Five cardinals have sent a set of questions to Pope Francis to express their concerns and seek clarification on points of doctrine and discipline ahead of this week’s opening of the Synod on Synodality at the Vatican.
The cardinals said they submitted five questions, called “dubia,” on Aug. 21 requesting clarity on topics relating to doctrinal development, the blessing of same-sex unions, the authority of the Synod on Synodality, women’s ordination, and sacramental absolution.
Dubia are formal questions brought before the pope and the Dicastery for the Doctrine of the Faith (DDF) aimed at eliciting a “yes” or “no” response, without theological argumentation. The word “dubia” is the plural form of “dubium,” which means “doubt” in Latin. They are typically raised by cardinals or other high-ranking members of the Church and are meant to seek clarification on matters of doctrine or Church teaching.

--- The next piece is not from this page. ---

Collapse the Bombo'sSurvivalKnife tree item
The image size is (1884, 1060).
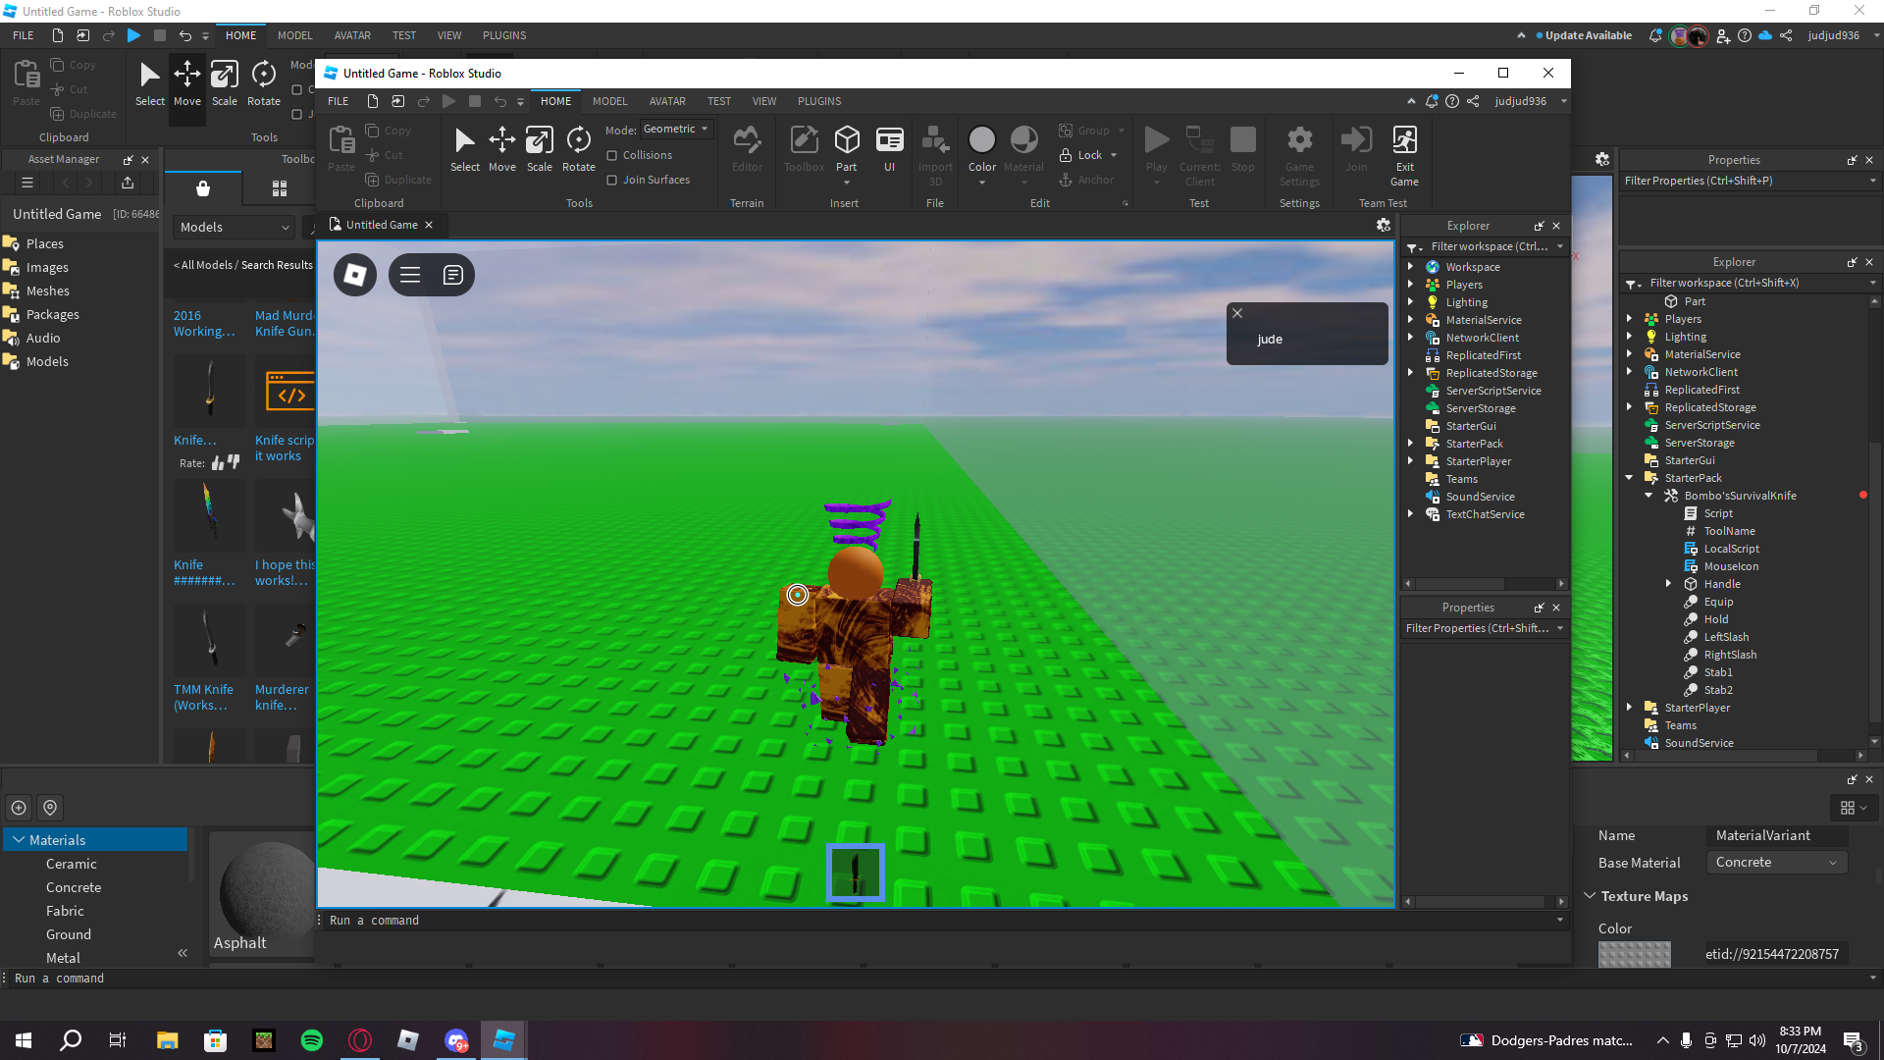coord(1649,496)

The dubia were signed by German Cardinal Walter Brandmüller, 94, president of the Pontifical Committee for Historical Sciences; American Cardinal Raymond Burke, 75, prefect emeritus of the Apostolic Signatura; Chinese Cardinal Zen Ze-Kiun, 90, bishop emeritus of Hong Kong; Mexican Cardinal Juan Sandoval Íñiguez, 90, archbishop emeritus of Guadalajara; and Guinean Cardinal Robert Sarah, 78, prefect emeritus of the Dicastery for Divine Worship and the Discipline of the Sacraments.
The same group of senior prelates say they submitted a previous version of the dubia on these topics on July 10 and received a reply from Pope Francis the following day.
But they said that the pope responded in full answers rather than in the customary form of “yes” and “no” replies, which made it necessary to submit a revised request for clarification.
Pope Francis’ responses “have not resolved the doubts we had raised, but have, if anything, deepened them,” they said in a statement to the National Catholic Register, CNA’s partner news outlet. They therefore sent the reformulated dubia on Aug. 21, rephrasing them partly so they would elicit “yes” or “no” replies.
The cardinals declined the Register’s requests to review the pope’s July 11 response, as they say the response was addressed only to them and so not meant for the public.